Well, two reasons.  Firstly, because it’s use-less.  It is something that flies in the face of the rational, goal-orientated, market-driven disease called ‘achieving’ that so afflicts our Western institutions and thinking. 

I remember a piece written by Kurt Vonnegut (our first reading today) where he advises a classroom of children to go away and write a poem, and then tear the poem up. 

After the tearing there is no ‘product’ that the students can then submit to earn credit.  The poem is use-less.  Tearing it up is an act of cultural resistance.  It is saying ‘No’ to the disease.

And, Kurt adds, this exercise will ‘make your soul grow’.

That’s the second reason.  Being “lost in wonder, love, and praise” – as the great Charles Wesley hymn puts it – does something for our soul.   Note the word ‘lost’, as in loss, not gain.

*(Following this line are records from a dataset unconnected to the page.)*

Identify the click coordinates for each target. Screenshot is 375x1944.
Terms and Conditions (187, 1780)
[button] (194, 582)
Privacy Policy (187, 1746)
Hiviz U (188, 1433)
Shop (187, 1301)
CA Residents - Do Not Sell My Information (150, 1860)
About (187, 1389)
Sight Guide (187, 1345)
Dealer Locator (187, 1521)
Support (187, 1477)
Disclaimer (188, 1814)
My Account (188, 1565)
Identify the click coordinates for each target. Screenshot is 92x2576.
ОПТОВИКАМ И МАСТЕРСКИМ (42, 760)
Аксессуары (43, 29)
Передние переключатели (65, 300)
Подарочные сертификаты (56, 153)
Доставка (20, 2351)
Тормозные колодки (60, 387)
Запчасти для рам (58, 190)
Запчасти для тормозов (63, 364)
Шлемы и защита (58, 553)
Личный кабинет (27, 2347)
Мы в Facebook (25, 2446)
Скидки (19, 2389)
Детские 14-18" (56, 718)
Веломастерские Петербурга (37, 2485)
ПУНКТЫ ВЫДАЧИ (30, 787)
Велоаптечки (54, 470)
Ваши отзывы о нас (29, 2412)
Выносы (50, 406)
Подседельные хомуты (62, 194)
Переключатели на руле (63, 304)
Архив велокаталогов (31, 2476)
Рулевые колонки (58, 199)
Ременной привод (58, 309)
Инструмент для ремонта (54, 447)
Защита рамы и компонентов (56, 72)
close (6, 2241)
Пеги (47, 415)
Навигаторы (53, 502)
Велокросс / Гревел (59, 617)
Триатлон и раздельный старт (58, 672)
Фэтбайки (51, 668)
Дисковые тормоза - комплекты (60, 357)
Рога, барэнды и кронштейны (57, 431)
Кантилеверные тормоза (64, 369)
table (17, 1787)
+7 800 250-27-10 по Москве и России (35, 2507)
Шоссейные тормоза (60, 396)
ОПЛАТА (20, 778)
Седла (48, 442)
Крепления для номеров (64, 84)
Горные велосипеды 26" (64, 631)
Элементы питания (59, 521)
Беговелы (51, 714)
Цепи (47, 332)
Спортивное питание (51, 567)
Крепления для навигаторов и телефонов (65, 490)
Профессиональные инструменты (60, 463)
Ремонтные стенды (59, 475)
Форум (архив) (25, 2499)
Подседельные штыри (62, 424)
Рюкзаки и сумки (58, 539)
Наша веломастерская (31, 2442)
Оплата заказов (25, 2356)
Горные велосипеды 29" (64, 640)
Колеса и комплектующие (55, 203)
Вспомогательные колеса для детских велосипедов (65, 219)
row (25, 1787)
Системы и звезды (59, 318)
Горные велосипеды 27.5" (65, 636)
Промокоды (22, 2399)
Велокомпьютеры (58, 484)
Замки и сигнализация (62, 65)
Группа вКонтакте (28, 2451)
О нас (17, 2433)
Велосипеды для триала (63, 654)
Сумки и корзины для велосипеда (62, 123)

If I was advising Charles, I would have told him to substitute ‘gratitude’ for ‘love’ (although it has too many syllables for the hymn line), simply because ‘loving God’ is another phrase that needs significant explaining and qualifying.  And gratitude, like wonder and praise (and love), is not just a mind or thinking activity.  It involves our bodies, actions, song, and heart.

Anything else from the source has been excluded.